Please be forgiving about the web page, I made it with Notepad :D

Message edited on: 04/18/2005 20:50


lanaloe77 ( ) posted Mon, 18 April 2005 at 9:06 PM

My browser timed out and couldn't find the server. :-(


davidryuen ( ) posted Mon, 18 April 2005 at 9:10 PM

Great tutorial, not only for the effect but for showing how to navigate through all of that functionality.


iloco ( ) posted Mon, 18 April 2005 at 9:22 PM

Excellent stuff you got here. This is what we that don't understand functions and nodes have been looking for. It presented in a simple way that even I can understand. Great work and Thanks for this tutorial. :o)

ïÏøçö


lanaloe77 ( ) posted Mon, 18 April 2005 at 9:48 PM

Great inspiring tutorial. Thanks


jc ( ) posted Mon, 18 April 2005 at 11:20 PM

Sweet tutorial! This is going to be BIG FUN! Thanks so much :o)


Ms_Outlaw ( ) posted Tue, 19 April 2005 at 3:00 AM

Oh cool, ~pulls up her sleeves and sits down to hopefully finally figure this all out.~ Thank you very much!


sittingblue ( ) posted Tue, 19 April 2005 at 6:53 AM

It is a well-written tutorial. I found it very informative and helpful.

Charles


Peggy_Walters ( ) posted Tue, 19 April 2005 at 8:30 AM

Thanks for the tutorial!

LVS - Where Learning is Fun!  
http://www.lvsonline.com/index.html


Phoul ( ) posted Tue, 19 April 2005 at 8:47 AM

Thank you very much DMM!


dragonfly2000 ( ) posted Tue, 19 April 2005 at 11:31 AM

Thank god! Only had a moment to look thru the tut - but it appears excellent, can't wait to have time to go and really work it. Thanks ever so.


DigReal ( ) posted Tue, 19 April 2005 at 11:42 AM

That was awesome! Between this tut on ecosystems and Jeff's for procedural terrains, I'm actually beginning to believe the possibilities are 'infinite'. Heck, I'm even starting to understand nodes. :) Many thanks, DMM.


niandji ( ) posted Tue, 19 April 2005 at 1:20 PM

Excellent work - thanks!


jc ( ) posted Tue, 19 April 2005 at 1:26 PM

Thanks to the good tutorial, was able to produce a little eco-neighborhood in about 1 hour.

INFORMATION SUPPLIED:
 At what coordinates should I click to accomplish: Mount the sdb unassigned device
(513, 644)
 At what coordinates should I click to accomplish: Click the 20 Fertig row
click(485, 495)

SHORT PROBLEM 1:
In the forum thread, what did jc produce in about one hour?
SHORT PROBLEM 2:
Quote the stretch of the forum thread from "Sweet tutorial! This" through "informative and helpful.".
The material has nothing to do with the forum thread.

TASK ANSWER 1:
A little eco-neighborhood.

TASK ANSWER 2:
Sweet tutorial! This is going to be BIG FUN! Thanks so much :o)


Ms_Outlaw ( ) posted Tue, 19 April 2005 at 3:00 AM

Oh cool, ~pulls up her sleeves and sits down to hopefully finally figure this all out.~ Thank you very much!


sittingblue ( ) posted Tue, 19 April 2005 at 6:53 AM

It is a well-written tutorial. I found it very informative and helpful.